Hep söyleriz yazarın yazma süreci çok iyi bir okur olmaktan geçer. Selim İleri üçüncü sınıfa giderken ders kitabında okuma parçası olarak Reşat Nuri Güntekin’in “Kirazlar” öyküsünü okur ve çok etkilenir. Yıllar sonra bu öyküden esinlendiği “Kirazlar Olduğu Vakit?” öyküsüyle Okuma yolculuğuna başlatan çok sevdiği Reşat Nuri Güntekin’e borcunu ödemek ister. Çocukluk okumaları onun yazma yolculuğunun da temellerini oluşturur. Ortaokul yıllarında Peyami Safa’nın “Dokuzuncu Hariciye Koğuşu” nu okur yıllar sonra şunu fark eder. Yazdığı “Destan Gönüller” kitabının üslubunu Peyami Safa’nın yazımına yakın bulur.
İlk öykü kitabı “Cumartesi Yalnızlığı” 1968 yılında yayınladı. “Her Gece Bodrum” romanıyla büyük başarı kazandı.
Edebiyatımızın çağdaş klasikleri arasında yer alan Selim İleri, Alzheimer hastalığına yakalanıp erken yaşta ölen annesini anlattığı “Annem İçin” kitabının arka kapağına şu cümleleri yazar; “Bu çirkin dünyada annemi çok özledim. Bu kitabı yeni insanlar okusun istiyorum. Onlar da annemi sevsinler istiyorum.” Bu kitabında, çok az yazarın yakalayabileceği bir içtenlikle ve duyarlıkla acı dolu bir sevgiyi, özlemi dile getiriyor.
Yazma serüveni çerçevesinde Ayşe Sarısay’ın ile birlikte Nehir Söyleşisi tadında hazırladıkları “O Aşk Hiç Dinmedi” ismiyle bile yazmaya ne kadar tutkulu olduğunu gösteriyor.
Yazma sürecini anlatırken “Nasıl akıp giderse öyle yazıyorum, daha önceden planlamıyorum,” diyecek kadar alçak gönüllüydü.

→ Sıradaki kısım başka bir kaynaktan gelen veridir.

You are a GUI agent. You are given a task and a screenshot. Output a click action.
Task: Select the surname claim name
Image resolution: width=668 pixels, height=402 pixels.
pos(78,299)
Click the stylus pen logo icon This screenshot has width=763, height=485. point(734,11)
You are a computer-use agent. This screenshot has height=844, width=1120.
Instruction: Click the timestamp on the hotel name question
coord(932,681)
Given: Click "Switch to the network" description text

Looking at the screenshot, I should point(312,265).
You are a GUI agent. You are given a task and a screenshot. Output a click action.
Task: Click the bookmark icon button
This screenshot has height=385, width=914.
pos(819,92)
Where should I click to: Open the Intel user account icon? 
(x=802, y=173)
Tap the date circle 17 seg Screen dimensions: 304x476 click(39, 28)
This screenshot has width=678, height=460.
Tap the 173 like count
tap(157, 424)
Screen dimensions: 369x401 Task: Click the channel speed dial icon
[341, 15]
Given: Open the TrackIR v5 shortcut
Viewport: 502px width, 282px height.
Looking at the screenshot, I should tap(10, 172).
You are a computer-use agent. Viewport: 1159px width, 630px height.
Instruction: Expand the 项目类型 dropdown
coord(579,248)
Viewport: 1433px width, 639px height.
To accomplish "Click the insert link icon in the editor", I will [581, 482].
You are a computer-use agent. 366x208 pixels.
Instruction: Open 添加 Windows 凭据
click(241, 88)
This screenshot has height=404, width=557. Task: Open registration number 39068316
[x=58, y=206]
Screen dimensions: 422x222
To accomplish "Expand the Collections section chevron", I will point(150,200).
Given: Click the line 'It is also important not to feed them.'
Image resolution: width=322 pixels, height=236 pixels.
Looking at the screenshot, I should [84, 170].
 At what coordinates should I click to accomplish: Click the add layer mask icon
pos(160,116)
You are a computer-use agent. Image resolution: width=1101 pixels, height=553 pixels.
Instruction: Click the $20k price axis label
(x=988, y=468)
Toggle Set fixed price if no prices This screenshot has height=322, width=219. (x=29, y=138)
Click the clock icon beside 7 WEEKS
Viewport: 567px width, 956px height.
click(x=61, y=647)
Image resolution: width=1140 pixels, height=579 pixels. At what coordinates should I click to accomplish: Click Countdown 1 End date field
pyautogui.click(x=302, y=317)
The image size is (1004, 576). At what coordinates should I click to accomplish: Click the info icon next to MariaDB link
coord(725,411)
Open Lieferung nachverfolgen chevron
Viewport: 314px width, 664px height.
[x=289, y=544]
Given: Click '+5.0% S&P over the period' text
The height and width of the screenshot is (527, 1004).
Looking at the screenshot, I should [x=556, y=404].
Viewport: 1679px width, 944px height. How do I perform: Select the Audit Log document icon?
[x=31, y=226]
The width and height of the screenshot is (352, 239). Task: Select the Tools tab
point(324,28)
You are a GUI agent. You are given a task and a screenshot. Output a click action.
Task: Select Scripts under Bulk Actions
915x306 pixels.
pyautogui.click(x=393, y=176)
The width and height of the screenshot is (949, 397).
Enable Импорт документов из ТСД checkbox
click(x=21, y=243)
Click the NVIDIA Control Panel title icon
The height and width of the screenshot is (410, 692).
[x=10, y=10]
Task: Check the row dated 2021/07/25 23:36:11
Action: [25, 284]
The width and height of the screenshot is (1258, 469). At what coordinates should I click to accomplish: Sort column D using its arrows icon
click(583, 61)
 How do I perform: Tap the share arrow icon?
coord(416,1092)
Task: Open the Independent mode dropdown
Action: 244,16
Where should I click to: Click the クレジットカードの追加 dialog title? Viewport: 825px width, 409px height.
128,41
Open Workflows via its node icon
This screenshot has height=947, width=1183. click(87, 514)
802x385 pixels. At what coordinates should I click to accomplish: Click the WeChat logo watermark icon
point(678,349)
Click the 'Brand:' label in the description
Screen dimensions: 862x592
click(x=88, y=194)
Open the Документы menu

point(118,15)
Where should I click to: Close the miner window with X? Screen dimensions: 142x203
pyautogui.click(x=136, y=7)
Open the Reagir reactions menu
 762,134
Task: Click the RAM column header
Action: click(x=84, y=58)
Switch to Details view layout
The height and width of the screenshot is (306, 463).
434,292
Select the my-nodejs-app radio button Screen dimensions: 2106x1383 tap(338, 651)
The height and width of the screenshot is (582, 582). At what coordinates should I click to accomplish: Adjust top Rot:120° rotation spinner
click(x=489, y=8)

Romanlar, öyküler, şiir, söyleşi kitapları ve senaryoları… Kırık Bir Aşk Hikayesi, Çapkın Hırsız, Günahsızlar, Bir Aşk Uğruna yazdığı senaryolardan bazılarıdır.
Selim İleri, 1949 yılında İstanbul’da doğdu. 19 yaşında Cumartesi Yalnızlığı isimli ilk öykü kitabı yayımlandı. İstanbul Üniversitesi Hukuk Fakültesi’ndeki öğrenimini 1972’de yarım bıraktı. 1976’da Dostlukların Son Günü’yle Sait Faik Hikâye Armağanı’nı, 1977’de Her Gece Bodrum’la Türk Dil Kurumu Roman Ödülü’nü aldı. Romanları ve öyküleriyle edebiyat çevresinde geniş yankılar uyandırdı. Yaşarken ve Ölürken (1981) Milliyet Sanat dergisince yılın romanı seçildi. Kırık Bir Aşk Hikâyesi adlı senaryosu Sinema Yazarları’nca 1982-83 mevsiminin en iyi senaryosu ödülüne layık görüldü. Mavi Kanatlarınla Yalnız Benim Olsaydın (1991) Türkiye Yazarlar Birliği Roman Ödülü’nü aldı. Allahaısmarladık Cumhuriyet adlı oyunu 1997’de hem Afife Jale hem de Avni Dilligil ödüllerini aldı. İleri’ye 1999 yılında, Türkiye Gazeteciler Cemiyeti “televizyon” alanında Kültür-Sanat Ödülü verdi. Radyo çalışmaları dolayısıyla aynı yıl Dialog Medya Ödülü’nü aldı. 2001’de Bu Yaz Ayrılığın İlk Yazı Olacak yayımlandı ve 2002 Orhan Kemal Roman Armağanı’yla ödüllendirildi. Selim İleri ayrıca, 2003 yılında Uzak, Hep Uzak adlı deneme kitabıyla Sedat Simavi Edebiyat Ödülü’nü, 2005 yılında İstanbul’un Sandık Odası adlı kitabıyla da TYB’nin Hatıra-Gezi alanındaki ödülünü, 2012’de Aydın Doğan Ödülü’nü ve Cumhurbaşkanlığı Kültür ve Sanat Büyük Ödülü’nü, Aralık 2013’te TÜRSAK Vakfı Türk Sinemasına Hizmet Onur Ödülü’nü aldı.
Ne üzücüdür ki, Cumartesi Yalnızlığı’nın yerini Selim İleri Yalnızlığı aldı.